Lavrov-Blinken Talks on Ukraine Crisis at G-20

Russian Foreign Minister Sergey Lavrov and U.S. Secretary of State Antony Blinken met briefly on Thursday in New Delhi, marking the highest-level in-person talks between the two nations in recent times including talks on Ukraine. However, tensions between the two countries remained unresolved.

The meeting took place on the sidelines of the G-20 conference of foreign ministers, where the ongoing war in Ukraine was the main topic of discussion. Despite several rounds of talks, the G-20 failed to reach a consensus on the issue.

During his address, Blinken called on Russia to end its “war of aggression” in Ukraine and urged Moscow to return to participation in the New START nuclear treaty. He also appealed to the Russian government to release detained American citizen Paul Whelan.

Lavrov, on the other hand, dismissed Western claims of Russia’s isolation and instead blamed the West for isolating itself. He did not address Blinken’s specific concerns but instead highlighted the importance of building trust and cooperation between the two nations.

The meeting between the two officials comes at a time of strained relations between Russia and the United States. The U.S. has imposed several rounds of sanctions on Russia in recent years, citing human rights abuses, election interference, and cyberattacks.

The war in Ukraine, which began in 2014, has also been a major point of contention between the two nations. Russia has been accused of providing military support to separatist rebels in eastern Ukraine, a charge that Moscow denies.
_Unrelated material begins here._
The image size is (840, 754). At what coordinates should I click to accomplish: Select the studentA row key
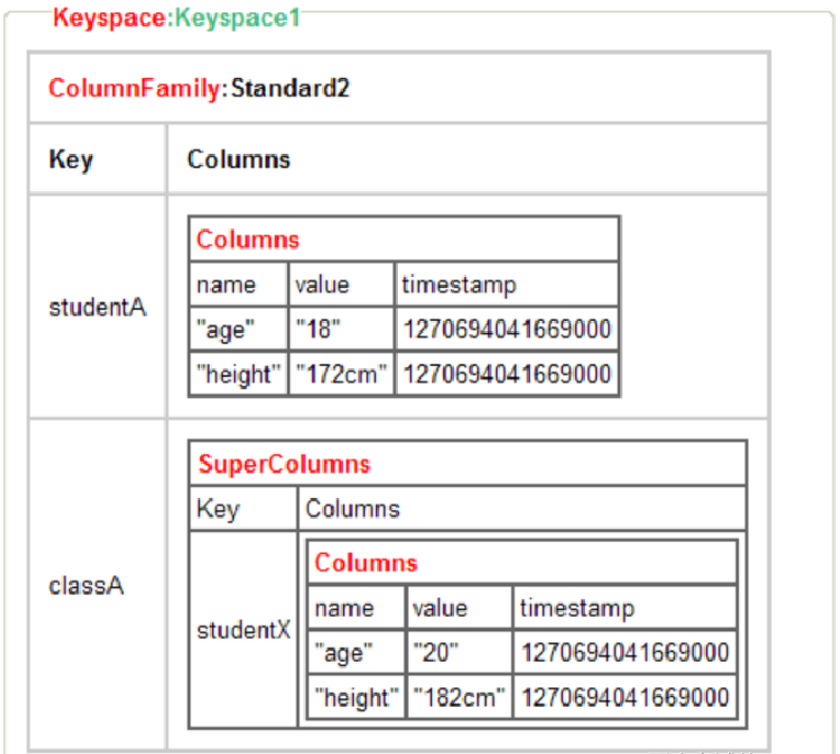pos(97,306)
The New START nuclear treaty, which was signed in 2010, limits the number of deployed nuclear warheads and delivery systems that the U.S. and Russia can possess. The treaty is set to expire in 2026, and there have been concerns about its renewal.

The brief meeting between Lavrov and Blinken did not result in any major breakthroughs, but it was seen as a small step towards easing tensions between the two nations. However, it remains to be seen whether the two sides will be able to make any significant progress in resolving their differences in the near future.